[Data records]
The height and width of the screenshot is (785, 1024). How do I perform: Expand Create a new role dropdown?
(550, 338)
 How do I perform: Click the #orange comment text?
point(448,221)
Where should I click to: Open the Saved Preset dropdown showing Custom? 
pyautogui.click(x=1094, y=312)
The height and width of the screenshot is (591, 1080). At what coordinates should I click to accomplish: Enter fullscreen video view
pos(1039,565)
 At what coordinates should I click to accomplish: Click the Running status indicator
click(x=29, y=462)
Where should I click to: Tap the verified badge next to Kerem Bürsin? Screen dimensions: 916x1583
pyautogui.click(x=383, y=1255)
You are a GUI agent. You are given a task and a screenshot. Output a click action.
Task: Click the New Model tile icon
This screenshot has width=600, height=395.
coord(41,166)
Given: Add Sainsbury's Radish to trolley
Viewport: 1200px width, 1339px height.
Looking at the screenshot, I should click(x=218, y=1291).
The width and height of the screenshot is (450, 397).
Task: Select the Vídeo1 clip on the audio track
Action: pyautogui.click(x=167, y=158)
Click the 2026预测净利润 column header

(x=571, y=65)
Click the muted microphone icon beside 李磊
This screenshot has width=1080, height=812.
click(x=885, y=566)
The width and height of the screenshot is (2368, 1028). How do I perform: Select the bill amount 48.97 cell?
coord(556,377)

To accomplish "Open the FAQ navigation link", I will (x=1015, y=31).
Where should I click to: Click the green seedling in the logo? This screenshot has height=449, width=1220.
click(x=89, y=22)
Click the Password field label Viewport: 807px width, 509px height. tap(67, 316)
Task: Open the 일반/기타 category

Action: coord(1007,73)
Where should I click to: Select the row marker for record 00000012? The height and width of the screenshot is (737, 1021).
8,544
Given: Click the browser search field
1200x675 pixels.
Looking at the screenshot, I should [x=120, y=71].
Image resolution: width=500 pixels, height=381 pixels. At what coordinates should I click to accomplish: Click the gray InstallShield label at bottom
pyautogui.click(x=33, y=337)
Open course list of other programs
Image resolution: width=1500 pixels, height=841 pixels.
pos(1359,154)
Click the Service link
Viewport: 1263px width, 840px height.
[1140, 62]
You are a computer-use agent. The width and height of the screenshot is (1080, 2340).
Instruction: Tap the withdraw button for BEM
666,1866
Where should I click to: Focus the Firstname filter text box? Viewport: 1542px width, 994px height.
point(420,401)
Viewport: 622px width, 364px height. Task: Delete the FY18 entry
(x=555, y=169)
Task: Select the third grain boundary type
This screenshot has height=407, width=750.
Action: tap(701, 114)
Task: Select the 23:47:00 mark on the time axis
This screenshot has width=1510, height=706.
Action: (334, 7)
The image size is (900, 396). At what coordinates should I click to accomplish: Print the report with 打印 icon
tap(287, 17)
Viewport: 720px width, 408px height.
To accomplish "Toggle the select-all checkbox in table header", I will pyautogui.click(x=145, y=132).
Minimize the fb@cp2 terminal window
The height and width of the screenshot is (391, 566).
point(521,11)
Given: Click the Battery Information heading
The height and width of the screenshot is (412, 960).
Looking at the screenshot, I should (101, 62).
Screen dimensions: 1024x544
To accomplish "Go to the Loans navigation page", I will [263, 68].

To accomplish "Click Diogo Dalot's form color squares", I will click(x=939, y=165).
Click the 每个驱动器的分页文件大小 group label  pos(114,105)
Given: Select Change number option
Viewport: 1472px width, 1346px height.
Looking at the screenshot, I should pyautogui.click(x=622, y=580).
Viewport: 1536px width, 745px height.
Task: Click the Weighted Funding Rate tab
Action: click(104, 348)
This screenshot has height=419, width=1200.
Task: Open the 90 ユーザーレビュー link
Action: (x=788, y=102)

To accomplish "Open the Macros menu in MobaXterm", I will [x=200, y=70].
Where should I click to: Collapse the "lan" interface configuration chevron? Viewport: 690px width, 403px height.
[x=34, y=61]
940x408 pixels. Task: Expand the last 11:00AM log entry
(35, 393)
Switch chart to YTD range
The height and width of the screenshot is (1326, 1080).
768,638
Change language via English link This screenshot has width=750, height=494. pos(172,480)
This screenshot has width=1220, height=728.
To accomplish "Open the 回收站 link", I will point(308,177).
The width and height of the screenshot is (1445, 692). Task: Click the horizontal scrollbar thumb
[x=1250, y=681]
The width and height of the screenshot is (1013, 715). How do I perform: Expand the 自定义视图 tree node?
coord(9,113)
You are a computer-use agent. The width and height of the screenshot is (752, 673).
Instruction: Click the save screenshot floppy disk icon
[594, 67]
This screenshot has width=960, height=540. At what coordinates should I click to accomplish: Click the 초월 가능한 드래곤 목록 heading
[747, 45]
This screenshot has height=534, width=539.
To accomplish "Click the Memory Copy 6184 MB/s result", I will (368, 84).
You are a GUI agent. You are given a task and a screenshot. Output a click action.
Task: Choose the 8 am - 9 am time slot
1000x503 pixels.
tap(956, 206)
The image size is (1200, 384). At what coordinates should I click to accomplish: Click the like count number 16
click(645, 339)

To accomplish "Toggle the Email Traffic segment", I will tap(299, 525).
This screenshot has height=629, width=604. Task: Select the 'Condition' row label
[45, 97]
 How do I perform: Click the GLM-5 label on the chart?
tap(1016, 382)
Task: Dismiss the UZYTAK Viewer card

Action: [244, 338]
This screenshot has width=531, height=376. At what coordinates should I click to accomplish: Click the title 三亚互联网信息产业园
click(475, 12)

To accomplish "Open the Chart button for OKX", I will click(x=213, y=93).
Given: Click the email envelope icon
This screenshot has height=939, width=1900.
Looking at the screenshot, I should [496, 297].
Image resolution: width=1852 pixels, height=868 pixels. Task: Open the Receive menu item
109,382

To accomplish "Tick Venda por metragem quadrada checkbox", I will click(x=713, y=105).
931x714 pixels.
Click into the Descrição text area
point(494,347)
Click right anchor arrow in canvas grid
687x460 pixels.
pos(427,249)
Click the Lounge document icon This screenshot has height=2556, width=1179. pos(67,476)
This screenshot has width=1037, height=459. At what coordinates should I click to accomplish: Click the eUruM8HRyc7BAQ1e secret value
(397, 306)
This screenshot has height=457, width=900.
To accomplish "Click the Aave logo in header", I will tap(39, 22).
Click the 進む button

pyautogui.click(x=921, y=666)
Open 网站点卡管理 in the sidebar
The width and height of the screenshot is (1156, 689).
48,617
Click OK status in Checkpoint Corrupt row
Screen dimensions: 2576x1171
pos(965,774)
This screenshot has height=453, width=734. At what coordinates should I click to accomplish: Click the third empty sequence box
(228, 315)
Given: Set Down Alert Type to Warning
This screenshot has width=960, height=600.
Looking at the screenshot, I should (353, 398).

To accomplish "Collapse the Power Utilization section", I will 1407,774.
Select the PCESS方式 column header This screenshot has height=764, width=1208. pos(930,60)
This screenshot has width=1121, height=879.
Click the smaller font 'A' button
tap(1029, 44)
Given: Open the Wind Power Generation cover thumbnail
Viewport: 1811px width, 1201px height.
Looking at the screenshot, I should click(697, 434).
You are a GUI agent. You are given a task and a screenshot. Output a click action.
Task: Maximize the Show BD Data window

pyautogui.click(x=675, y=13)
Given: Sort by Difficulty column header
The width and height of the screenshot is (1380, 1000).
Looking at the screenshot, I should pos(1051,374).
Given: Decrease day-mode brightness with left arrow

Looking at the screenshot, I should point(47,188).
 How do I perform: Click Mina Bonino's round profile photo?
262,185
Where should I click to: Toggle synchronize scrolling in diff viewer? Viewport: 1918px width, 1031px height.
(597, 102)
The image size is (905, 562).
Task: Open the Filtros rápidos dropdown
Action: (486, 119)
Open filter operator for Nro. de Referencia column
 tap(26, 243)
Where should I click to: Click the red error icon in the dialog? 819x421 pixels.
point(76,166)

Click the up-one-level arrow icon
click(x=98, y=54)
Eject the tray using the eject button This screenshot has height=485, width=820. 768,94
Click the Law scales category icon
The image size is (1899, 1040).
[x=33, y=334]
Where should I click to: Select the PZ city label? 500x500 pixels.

Problem → Filter the records above for lines containing the word "field", and copy those lines.

Written answer →
Click the Password field label Viewport: 807px width, 509px height. tap(67, 316)
Given: Click the browser search field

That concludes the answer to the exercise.